* _PROBLEM DESCRIPTION_
Tally every line in the data that has the word "will" and report only the total.

---------- RECORD EXTRACTS ----------

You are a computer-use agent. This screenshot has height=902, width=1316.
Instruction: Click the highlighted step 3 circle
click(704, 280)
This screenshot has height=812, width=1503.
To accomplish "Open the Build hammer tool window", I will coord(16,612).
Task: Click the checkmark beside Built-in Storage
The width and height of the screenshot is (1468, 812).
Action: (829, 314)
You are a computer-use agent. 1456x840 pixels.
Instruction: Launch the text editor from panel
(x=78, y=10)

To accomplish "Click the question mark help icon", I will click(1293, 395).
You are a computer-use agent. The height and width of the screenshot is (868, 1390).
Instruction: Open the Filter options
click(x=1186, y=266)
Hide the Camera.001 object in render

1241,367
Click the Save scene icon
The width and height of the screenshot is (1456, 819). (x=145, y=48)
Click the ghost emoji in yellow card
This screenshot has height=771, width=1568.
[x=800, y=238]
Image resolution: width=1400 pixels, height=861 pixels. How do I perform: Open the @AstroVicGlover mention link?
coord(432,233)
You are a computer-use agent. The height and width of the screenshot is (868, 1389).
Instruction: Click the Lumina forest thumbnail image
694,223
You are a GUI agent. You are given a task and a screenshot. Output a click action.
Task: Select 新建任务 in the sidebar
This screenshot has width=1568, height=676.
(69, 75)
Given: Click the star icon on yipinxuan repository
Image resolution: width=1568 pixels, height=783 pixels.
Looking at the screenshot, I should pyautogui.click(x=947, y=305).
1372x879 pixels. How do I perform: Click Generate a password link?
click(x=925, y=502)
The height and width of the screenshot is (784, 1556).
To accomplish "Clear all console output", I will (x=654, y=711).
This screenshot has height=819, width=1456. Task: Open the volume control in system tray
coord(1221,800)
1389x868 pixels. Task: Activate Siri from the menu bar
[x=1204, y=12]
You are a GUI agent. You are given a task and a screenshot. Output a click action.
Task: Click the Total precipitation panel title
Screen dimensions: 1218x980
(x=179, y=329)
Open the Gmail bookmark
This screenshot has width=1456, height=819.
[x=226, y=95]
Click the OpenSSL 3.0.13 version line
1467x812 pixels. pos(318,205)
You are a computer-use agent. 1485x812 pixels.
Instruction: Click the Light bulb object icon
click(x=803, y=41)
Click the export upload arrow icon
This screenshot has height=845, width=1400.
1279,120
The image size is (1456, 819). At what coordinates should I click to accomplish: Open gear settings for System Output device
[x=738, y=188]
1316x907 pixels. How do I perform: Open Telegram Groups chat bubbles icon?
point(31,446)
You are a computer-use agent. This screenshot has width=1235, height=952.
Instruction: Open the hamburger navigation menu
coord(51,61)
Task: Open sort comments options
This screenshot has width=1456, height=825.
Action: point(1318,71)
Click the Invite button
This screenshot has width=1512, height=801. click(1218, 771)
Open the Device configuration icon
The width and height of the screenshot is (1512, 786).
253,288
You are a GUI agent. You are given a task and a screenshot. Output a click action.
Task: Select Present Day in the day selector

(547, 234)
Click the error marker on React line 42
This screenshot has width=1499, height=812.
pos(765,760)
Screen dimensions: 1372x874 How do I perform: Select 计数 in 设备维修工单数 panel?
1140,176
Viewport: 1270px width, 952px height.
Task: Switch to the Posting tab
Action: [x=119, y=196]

----------

* _RESULT OF THE EXERCISE_
3